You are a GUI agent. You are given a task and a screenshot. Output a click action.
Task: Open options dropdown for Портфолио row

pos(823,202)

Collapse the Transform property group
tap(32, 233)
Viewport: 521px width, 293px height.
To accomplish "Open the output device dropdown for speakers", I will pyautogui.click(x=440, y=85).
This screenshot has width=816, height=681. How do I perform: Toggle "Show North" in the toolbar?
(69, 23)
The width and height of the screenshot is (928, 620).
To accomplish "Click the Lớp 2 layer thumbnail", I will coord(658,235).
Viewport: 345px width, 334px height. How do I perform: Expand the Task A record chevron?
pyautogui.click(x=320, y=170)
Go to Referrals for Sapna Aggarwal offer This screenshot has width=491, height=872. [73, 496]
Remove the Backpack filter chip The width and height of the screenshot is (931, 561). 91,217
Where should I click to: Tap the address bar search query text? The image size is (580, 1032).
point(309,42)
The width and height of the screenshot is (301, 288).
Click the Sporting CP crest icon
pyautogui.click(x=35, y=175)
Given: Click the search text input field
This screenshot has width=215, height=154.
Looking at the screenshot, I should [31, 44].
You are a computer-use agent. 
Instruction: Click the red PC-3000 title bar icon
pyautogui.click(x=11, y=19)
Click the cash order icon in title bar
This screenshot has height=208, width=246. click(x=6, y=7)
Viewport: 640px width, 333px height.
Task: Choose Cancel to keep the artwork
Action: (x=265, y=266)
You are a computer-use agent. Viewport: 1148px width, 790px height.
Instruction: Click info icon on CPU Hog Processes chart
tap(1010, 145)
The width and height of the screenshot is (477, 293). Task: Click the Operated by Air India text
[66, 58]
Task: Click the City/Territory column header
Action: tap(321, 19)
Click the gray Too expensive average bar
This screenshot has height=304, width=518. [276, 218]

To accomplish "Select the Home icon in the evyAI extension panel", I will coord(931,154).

_WORK REQUIRED_.
Looking at the material, work out the number of lines holding "computer", and write that number alone.

_YOUR SOLUTION_.
2